▶ WHAT IS REQUIRED: Tell how many lines in the data contain the string "Virtual", using a single number as the whole reply.

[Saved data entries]
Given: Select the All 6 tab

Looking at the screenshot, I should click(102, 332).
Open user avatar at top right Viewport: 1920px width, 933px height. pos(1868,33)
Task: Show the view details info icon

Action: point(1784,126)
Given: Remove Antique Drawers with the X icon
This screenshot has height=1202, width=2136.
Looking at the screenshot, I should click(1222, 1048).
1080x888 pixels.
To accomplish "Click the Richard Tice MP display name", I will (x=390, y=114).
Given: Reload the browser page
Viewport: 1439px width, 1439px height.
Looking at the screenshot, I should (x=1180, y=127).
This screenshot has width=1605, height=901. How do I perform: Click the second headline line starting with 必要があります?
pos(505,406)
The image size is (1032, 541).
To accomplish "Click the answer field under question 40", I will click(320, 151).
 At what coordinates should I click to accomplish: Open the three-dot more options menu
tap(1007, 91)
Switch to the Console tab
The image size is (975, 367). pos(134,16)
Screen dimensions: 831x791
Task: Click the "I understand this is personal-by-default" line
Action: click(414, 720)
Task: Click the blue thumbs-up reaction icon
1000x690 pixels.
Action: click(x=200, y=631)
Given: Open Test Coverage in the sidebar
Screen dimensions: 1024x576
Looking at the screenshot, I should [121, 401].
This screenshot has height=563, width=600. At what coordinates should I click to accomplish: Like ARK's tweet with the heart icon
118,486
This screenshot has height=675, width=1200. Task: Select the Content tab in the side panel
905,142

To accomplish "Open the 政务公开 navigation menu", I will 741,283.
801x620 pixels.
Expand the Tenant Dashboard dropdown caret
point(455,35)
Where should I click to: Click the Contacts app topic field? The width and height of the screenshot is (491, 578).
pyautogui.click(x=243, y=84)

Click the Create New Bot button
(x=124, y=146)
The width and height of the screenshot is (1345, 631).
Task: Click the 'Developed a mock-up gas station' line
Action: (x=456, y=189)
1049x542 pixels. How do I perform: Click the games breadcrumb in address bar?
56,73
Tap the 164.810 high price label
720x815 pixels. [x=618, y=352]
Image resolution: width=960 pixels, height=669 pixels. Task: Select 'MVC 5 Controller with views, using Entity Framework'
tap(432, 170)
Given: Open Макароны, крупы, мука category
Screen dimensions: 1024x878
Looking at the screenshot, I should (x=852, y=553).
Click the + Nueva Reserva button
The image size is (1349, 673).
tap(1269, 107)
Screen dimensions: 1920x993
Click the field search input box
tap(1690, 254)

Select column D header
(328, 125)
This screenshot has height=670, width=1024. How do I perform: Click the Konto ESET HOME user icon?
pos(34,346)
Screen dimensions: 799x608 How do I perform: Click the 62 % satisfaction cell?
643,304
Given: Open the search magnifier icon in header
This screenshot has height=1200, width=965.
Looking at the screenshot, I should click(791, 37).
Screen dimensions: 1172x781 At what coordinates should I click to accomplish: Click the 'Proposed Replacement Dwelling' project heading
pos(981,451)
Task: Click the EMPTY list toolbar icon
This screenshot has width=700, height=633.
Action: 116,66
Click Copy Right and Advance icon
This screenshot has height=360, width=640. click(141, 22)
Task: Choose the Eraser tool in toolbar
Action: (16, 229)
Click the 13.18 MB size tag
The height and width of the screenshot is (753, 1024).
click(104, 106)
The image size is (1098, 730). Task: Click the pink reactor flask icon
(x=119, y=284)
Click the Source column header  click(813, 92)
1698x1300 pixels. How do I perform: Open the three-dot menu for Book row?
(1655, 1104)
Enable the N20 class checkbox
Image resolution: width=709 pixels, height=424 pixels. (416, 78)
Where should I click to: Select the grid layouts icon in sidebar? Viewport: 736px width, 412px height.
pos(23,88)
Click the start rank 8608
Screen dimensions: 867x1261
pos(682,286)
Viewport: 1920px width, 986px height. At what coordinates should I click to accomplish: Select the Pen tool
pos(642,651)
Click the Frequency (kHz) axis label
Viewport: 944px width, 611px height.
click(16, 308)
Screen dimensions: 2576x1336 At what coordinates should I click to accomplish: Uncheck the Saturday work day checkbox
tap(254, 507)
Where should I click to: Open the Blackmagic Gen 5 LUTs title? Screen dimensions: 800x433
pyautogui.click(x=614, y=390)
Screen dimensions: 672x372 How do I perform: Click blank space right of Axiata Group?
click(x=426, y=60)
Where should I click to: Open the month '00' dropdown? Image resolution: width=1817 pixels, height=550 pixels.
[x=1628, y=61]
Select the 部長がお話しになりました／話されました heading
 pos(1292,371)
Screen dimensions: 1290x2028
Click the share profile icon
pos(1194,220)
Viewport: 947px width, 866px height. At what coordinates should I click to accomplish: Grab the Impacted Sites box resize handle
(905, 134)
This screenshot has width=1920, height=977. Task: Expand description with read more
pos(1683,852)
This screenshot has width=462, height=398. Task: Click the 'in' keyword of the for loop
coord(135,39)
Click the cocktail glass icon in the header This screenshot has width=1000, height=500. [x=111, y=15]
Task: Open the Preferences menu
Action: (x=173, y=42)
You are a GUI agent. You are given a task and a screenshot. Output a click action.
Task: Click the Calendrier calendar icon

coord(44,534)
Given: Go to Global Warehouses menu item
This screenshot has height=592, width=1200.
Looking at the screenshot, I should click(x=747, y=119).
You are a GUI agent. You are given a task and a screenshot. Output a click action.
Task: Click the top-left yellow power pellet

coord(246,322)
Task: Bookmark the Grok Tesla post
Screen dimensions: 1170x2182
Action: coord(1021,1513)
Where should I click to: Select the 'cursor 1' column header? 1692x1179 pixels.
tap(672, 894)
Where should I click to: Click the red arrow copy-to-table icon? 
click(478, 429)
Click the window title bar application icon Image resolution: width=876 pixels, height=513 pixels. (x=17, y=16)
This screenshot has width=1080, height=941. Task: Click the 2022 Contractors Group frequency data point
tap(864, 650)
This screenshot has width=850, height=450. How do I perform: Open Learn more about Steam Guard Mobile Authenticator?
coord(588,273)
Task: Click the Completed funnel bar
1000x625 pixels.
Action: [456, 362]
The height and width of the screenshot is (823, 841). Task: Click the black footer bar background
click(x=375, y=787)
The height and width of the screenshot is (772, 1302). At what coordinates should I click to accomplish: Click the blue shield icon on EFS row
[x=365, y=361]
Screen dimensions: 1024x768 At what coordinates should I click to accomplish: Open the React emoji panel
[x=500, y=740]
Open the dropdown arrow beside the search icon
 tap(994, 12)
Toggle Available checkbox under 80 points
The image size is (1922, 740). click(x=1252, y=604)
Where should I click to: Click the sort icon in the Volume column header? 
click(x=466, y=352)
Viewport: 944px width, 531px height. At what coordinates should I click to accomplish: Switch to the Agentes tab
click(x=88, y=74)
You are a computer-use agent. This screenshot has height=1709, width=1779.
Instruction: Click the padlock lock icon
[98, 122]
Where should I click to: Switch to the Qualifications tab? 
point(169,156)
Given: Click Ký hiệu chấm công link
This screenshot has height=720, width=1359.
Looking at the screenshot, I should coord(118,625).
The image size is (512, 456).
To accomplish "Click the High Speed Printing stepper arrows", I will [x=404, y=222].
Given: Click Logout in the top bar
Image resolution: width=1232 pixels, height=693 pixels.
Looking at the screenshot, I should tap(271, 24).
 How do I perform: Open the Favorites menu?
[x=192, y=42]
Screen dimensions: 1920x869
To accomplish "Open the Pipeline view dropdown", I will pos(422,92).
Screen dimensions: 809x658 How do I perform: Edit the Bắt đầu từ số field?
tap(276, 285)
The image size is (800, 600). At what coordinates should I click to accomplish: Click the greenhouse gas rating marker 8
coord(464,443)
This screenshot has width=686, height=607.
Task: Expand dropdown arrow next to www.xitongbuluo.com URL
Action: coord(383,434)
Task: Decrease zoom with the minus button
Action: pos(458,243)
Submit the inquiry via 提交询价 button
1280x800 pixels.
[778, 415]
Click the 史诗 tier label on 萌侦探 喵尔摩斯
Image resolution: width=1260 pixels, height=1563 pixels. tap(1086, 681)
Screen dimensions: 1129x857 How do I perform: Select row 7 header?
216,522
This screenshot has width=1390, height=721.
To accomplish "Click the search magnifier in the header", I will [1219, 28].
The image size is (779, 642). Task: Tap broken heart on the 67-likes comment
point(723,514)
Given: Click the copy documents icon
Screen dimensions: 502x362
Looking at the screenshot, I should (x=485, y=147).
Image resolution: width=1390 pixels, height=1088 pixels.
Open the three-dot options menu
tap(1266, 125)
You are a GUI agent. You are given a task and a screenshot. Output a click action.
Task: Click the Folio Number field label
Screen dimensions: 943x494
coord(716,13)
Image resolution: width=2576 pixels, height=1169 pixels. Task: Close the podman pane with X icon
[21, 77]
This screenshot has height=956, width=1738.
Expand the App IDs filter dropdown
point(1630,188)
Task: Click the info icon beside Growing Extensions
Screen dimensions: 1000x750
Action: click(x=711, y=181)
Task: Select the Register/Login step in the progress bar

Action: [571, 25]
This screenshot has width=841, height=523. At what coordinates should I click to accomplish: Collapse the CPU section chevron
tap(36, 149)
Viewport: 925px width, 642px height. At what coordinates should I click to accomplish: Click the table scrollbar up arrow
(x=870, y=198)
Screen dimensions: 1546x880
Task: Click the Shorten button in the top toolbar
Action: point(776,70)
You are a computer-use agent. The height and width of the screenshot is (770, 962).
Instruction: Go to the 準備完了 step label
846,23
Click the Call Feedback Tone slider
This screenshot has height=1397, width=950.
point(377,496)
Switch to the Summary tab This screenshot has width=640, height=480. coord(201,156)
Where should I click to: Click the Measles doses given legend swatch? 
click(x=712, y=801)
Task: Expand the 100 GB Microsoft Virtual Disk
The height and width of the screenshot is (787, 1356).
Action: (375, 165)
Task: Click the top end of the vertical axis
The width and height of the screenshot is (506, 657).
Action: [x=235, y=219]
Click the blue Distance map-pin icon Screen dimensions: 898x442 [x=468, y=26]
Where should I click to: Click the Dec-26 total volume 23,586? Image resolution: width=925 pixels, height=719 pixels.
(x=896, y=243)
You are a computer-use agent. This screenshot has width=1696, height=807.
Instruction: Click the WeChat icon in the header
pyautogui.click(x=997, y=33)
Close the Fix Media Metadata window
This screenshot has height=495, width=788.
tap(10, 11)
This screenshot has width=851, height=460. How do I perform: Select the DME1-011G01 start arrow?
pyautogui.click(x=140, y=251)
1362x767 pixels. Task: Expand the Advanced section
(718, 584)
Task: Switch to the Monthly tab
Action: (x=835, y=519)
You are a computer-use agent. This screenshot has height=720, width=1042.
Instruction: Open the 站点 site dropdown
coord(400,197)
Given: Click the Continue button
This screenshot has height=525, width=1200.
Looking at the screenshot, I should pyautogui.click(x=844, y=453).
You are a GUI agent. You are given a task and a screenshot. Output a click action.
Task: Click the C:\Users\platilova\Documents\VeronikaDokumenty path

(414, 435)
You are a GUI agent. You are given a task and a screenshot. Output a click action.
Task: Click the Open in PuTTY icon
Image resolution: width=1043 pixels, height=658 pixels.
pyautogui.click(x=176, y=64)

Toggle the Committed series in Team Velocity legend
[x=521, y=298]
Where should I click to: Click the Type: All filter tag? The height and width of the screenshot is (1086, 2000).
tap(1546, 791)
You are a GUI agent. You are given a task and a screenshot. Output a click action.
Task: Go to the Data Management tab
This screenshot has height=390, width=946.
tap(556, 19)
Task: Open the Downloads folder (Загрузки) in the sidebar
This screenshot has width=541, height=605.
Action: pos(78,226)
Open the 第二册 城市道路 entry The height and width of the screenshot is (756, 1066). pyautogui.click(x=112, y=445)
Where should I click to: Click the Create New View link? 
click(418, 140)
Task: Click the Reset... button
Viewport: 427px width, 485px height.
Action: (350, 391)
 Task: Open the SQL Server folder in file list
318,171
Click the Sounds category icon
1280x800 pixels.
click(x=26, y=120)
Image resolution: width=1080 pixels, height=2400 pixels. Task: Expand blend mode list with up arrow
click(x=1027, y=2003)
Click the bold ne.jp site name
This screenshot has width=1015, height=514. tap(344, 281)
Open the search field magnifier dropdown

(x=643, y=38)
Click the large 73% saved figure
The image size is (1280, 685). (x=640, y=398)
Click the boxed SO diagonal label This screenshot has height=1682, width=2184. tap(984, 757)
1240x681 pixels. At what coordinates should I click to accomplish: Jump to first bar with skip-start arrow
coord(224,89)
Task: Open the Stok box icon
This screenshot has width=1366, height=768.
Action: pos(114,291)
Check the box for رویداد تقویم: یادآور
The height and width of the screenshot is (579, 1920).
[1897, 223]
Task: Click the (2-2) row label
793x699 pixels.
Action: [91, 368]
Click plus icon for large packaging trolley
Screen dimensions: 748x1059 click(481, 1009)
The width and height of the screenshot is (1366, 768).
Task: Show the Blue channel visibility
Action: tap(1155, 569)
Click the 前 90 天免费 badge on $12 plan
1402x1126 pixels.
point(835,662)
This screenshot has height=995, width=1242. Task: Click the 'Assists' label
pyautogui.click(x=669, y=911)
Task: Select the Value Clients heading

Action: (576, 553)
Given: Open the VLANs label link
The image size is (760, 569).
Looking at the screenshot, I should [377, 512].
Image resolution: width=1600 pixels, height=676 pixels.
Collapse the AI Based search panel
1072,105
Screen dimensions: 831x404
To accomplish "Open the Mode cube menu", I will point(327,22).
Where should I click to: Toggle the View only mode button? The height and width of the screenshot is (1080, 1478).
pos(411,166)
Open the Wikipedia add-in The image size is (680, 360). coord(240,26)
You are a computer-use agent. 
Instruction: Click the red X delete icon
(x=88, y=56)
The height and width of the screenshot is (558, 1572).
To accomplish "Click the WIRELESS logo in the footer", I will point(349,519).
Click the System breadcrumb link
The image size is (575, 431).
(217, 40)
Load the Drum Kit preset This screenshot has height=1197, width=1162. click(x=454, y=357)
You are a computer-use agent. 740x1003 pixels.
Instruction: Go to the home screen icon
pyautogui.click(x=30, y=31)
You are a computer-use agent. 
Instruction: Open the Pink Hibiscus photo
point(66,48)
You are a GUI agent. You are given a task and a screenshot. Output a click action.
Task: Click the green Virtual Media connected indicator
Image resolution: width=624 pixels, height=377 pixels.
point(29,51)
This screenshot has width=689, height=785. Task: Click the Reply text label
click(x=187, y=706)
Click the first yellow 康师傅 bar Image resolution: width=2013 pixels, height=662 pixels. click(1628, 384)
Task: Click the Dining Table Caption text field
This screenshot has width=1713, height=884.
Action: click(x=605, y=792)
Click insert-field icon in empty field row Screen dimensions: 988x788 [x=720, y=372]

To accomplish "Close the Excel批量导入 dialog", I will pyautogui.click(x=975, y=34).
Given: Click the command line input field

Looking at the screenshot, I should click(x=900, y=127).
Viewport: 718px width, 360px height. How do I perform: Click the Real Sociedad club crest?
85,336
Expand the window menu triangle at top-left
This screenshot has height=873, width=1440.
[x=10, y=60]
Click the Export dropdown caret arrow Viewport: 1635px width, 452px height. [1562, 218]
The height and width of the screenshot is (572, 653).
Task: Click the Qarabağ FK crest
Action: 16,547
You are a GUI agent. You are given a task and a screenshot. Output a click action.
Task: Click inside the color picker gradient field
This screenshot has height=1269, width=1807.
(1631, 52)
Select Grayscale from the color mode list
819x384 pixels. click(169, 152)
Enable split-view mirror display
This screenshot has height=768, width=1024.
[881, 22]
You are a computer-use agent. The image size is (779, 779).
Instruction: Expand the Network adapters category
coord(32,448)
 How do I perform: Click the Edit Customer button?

▶ WORKED SOLUTION: 2